BG09 The skin–brain axis: exploring the role of neuroinflammation in dermatological and neurological disorders
Alicia Kwan Su Huey, Mert Uzun, Elaf Abdulnasser Alsaab, Karan Choudhary, Aman Singh Sengar, Olivier UwishemaAbstract
The skin–brain axis describes bidirectional neuroimmune communication in which psychological stress alters skin inflammation and, conversely, chronic cutaneous inflammation can influence central nervous system (CNS) function. Psoriasis is increasingly linked to neurodegenerative disease risk, including Alzheimer disease, through shared inflammatory pathways. We review mechanistic links between psoriasis and Alzheimer disease across the skin–brain axis, and summarize emerging diagnostic and therapeutic implications for dermatology. A comprehensive literature search was conducted using PubMed, Google Scholar, ScienceDirect, Scopus and Web of Science to identify peer-reviewed English-language articles relevant to neuroimmune interactions, psoriasis, Alzheimer disease, neuroinflammation, immune signalling, biomarkers and treatment within the skin–brain axis context. Stress-mediated activation of the hypothalamic–pituitary–adrenal axis and neuropeptides (corticotropin-releasing hormone, cortisol and substance P) modulate keratinocyte, mast-cell and T-cell activity, amplifying cutaneous inflammation. Circulating cytokines central to psoriasis – interleukin (IL)-17, IL-23, tumour necrosis factor (TNF)-α and IL-6 – are also implicated in Alzheimer disease-associated neuroinflammation and may contribute to blood–brain barrier dysfunction and downstream microglial and astrocyte activation.
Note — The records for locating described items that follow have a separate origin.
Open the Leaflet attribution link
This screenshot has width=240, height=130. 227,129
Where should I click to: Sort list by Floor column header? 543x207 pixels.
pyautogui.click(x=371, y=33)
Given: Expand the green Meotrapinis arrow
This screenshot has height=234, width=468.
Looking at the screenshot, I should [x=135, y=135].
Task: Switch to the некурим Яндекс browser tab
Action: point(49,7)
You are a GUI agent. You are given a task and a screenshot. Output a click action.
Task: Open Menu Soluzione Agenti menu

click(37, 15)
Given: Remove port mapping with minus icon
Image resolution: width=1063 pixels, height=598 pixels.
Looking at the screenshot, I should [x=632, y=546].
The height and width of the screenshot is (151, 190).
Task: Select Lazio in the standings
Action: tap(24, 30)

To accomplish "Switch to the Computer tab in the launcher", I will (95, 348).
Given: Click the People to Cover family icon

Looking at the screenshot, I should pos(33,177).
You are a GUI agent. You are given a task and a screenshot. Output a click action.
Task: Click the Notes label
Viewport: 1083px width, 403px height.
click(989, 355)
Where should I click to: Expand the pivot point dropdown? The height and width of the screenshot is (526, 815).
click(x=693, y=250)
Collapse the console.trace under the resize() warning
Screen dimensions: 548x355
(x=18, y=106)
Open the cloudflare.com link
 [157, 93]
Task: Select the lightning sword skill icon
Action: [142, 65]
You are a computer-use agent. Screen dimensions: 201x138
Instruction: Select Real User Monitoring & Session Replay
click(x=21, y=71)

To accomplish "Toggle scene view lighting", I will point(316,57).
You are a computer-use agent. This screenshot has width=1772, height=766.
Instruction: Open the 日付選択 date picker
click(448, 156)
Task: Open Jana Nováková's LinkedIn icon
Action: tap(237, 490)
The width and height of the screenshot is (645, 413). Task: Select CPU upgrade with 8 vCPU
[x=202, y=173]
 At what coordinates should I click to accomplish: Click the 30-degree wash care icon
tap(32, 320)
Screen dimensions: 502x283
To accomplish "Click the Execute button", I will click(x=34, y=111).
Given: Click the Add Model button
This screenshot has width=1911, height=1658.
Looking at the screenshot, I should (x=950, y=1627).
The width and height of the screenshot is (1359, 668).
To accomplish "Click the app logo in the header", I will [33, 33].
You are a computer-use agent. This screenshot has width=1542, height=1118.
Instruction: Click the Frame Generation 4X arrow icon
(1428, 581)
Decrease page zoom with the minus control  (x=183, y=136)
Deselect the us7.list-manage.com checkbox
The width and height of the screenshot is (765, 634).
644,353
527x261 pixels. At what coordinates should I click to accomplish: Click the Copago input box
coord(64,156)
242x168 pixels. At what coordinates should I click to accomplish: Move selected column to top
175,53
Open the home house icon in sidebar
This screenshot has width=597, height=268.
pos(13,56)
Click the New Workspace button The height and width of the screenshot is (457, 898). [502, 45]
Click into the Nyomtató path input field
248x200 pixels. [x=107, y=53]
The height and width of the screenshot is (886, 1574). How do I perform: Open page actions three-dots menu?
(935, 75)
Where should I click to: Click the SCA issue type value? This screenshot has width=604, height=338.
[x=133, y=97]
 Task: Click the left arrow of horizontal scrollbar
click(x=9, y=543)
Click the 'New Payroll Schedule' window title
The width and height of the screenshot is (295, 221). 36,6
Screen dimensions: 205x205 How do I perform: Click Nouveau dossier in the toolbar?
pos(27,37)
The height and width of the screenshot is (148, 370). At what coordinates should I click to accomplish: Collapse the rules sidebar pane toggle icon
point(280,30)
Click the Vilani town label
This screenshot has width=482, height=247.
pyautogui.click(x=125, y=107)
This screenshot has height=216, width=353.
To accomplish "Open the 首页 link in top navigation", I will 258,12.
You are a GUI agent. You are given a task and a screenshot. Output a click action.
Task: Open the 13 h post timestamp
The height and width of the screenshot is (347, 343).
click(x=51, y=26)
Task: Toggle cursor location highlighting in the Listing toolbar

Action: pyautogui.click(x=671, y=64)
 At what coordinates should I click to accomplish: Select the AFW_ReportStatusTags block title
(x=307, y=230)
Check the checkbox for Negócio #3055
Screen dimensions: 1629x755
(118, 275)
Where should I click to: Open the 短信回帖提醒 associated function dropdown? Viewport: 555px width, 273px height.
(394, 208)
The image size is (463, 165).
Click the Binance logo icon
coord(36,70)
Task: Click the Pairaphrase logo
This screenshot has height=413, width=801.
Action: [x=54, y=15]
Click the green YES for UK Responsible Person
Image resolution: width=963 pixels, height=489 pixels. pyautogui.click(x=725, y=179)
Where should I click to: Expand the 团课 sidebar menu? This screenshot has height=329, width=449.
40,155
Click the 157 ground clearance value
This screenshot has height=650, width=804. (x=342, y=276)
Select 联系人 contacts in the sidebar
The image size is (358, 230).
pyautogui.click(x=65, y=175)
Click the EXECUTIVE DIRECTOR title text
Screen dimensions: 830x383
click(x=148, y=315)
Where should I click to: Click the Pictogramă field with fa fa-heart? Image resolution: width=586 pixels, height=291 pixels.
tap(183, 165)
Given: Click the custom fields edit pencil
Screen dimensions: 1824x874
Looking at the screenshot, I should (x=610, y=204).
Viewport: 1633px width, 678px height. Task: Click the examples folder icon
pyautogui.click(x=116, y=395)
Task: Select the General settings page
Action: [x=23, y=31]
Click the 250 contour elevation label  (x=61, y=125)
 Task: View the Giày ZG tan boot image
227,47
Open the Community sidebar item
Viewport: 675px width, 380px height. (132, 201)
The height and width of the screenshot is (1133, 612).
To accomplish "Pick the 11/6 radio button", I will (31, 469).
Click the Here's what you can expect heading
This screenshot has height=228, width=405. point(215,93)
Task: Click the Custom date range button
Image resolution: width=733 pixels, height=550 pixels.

Systemic inflammatory burden is further shaped by common comorbidities (obesity, type 2 diabetes, hypertension and dyslipidaemia), which may accelerate later-life cognitive decline. Therapeutic overlap is emerging: biologics targeting TNF-α or IL-17 and agents modulating Janus kinase–signal transducer and activator of transcription signalling may plausibly attenuate inflammatory crosstalk across skin and CNS compartments. Diagnostic innovation includes skin-based detection of pathological tau/amyloid signatures and artificial intelligence-assisted phenotyping to refine classification and support personalized risk stratification. Shared neuroendocrine and cytokine-driven mechanisms support a biologically plausible link between psoriasis and AD. Prospective longitudinal studies are needed to clarify causality, validate clinically actionable skin biomarkers and determine whether systemic anti-inflammatory treatment modifies long-term cognitive outcomes. Dermatology-led screening for neuropsychiatric symptoms and collaborative care pathways may improve holistic patient management.